Description of the task: Word for word, set down the entries below.

(Stored data)

■ ■ ■ ■

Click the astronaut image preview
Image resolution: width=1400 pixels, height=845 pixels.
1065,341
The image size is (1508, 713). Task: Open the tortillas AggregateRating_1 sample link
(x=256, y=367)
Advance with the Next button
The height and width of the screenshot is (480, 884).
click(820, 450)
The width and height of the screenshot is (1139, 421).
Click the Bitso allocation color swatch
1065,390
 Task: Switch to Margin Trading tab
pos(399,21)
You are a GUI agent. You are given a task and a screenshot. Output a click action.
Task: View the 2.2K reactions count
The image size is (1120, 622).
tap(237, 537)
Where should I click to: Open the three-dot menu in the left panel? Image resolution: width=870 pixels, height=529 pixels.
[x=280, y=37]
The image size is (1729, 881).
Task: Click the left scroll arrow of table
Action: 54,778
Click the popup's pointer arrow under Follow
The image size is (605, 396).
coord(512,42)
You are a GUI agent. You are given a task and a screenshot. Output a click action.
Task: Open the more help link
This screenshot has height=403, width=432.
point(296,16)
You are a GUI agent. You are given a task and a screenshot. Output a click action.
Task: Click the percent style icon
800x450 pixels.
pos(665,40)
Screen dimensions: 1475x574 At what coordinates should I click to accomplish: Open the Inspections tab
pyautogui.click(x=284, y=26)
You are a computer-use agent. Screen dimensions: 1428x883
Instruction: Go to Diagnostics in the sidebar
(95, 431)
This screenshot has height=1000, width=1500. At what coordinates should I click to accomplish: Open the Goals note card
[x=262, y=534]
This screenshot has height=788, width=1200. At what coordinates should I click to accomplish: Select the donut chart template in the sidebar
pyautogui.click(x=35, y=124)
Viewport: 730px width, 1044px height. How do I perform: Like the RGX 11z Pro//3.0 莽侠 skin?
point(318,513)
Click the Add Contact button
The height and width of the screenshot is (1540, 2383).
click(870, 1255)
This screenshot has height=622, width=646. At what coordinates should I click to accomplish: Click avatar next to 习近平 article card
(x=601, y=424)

■ ■ ■ ■

Response:
Click the astronaut image preview
Image resolution: width=1400 pixels, height=845 pixels.
1065,341
The image size is (1508, 713). Task: Open the tortillas AggregateRating_1 sample link
(x=256, y=367)
Advance with the Next button
The height and width of the screenshot is (480, 884).
click(820, 450)
The width and height of the screenshot is (1139, 421).
Click the Bitso allocation color swatch
1065,390
 Task: Switch to Margin Trading tab
pos(399,21)
You are a GUI agent. You are given a task and a screenshot. Output a click action.
Task: View the 2.2K reactions count
The image size is (1120, 622).
tap(237, 537)
Where should I click to: Open the three-dot menu in the left panel? Image resolution: width=870 pixels, height=529 pixels.
[x=280, y=37]
The image size is (1729, 881).
Task: Click the left scroll arrow of table
Action: 54,778
Click the popup's pointer arrow under Follow
The image size is (605, 396).
coord(512,42)
You are a GUI agent. You are given a task and a screenshot. Output a click action.
Task: Open the more help link
This screenshot has height=403, width=432.
point(296,16)
You are a GUI agent. You are given a task and a screenshot. Output a click action.
Task: Click the percent style icon
800x450 pixels.
pos(665,40)
Screen dimensions: 1475x574 At what coordinates should I click to accomplish: Open the Inspections tab
pyautogui.click(x=284, y=26)
You are a computer-use agent. Screen dimensions: 1428x883
Instruction: Go to Diagnostics in the sidebar
(95, 431)
This screenshot has height=1000, width=1500. At what coordinates should I click to accomplish: Open the Goals note card
[x=262, y=534]
This screenshot has height=788, width=1200. At what coordinates should I click to accomplish: Select the donut chart template in the sidebar
pyautogui.click(x=35, y=124)
Viewport: 730px width, 1044px height. How do I perform: Like the RGX 11z Pro//3.0 莽侠 skin?
point(318,513)
Click the Add Contact button
The height and width of the screenshot is (1540, 2383).
click(870, 1255)
This screenshot has height=622, width=646. At what coordinates should I click to accomplish: Click avatar next to 习近平 article card
(x=601, y=424)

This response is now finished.